Volakakis Evangelos, Papadakis Marios, Manios Andreas, Ioannou Christos V, Zoras Odysseas, de Bree Eelco
Department of Surgical Oncology, Medical School of Crete University Hospital, Heraklion, Greece; Intensive Care Unit, Venizeleio Hospital, Heraklion, Greece; Medical School, University of Crete, Heraklion, Greece.
Department of Plastic, Reconstructive, Aesthetic and Hand Surgery, Helios University Hospital Wuppertal-University of Witten/Herdecke, Wuppertal, Germany.
Wounds. 2019 Oct;31(10):252-256. Epub 2019 Jul 31.

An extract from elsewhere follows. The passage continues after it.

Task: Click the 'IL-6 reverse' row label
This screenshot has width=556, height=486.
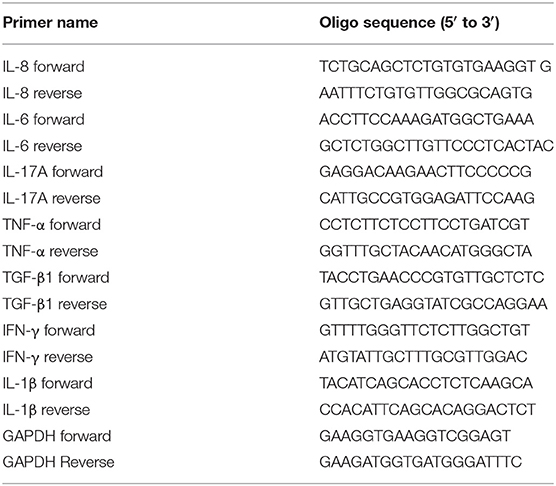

The effectiveness of autologous platelet-rich plasma (PRP) in chronic wounds remains controversial.
The aim of this prospective study is to objectively assess the impact of PRP therapy on pressure ulcer (PU) healing utilizing digital planimetry.
Eligible patients included those with PUs with a surface area ⟩ 1 cm2 and ⟩ 3 months' duration. Each ulcer initially was debrided surgically. The patient then was advised to continue conventional treatment for 4 weeks, after which time repeat debridement was performed as needed. Subsequently, PRP was applied and the patient was observed for an additional 4 weeks. During the 8-week study period, the treatment's effectiveness was assessed weekly with digital planimetry. The Wilcoxon signed-rank test was used to compare continuous variables.
Thirty-six patients (22 men, 14 women) with a median age of 62 years (range, 38-88 years), who had 64 PUs with an initial median surface area of 20 cm2 (range, 1 cm2-180 cm2), a median diameter of 6.3 cm (range, 1.3 cm-18.6 cm), and a median circumference of 16.8 cm (range, 4 cm-68 cm) were included. Reduction of median surface area (63% vs. 41%), median maximal diameter (33% vs. 20%), and median circumference (38% vs. 21%) were significantly (P ⟨ .001) greater after PRP treatment compared with after conventional treatment.
It appears treatment with PRP accelerates healing of PUs as objectively measured by digital planimetry. Compared with conventional treatment, a significantly higher reduction in surface area, diameter, and circumference of PUs was observed following application of PRP.
富自体血小板血浆(PRP)在慢性伤口治疗中的有效性仍存在争议。
本前瞻性研究旨在利用数字平面测量法客观评估PRP疗法对压疮(PU)愈合的影响。
符合条件的患者包括患有表面积>1 cm²且病程>3个月的压疮患者。每个溃疡最初均进行手术清创。然后建议患者继续进行4周的常规治疗,之后根据需要进行重复清创。随后,应用PRP并对患者额外观察4周。在为期8周的研究期间,每周使用数字平面测量法评估治疗效果。采用Wilcoxon符号秩检验比较连续变量。
纳入36例患者(22例男性,14例女性),中位年龄62岁(范围38 - 88岁),他们共有64处压疮,初始中位表面积为20 cm²(范围1 cm² - 180 cm²),中位直径为6.3 cm(范围1.3 cm - 18.6 cm),中位周长为16.8 cm(范围4 cm - 68 cm)。与常规治疗后相比,PRP治疗后中位表面积减少(63%对41%)、中位最大直径减少(33%对20%)和中位周长减少(38%对21%)均显著更大(P<0.001)。
数字平面测量法客观测量显示,PRP治疗似乎可加速压疮愈合。与常规治疗相比,应用PRP后观察到压疮的表面积、直径和周长减少幅度显著更高。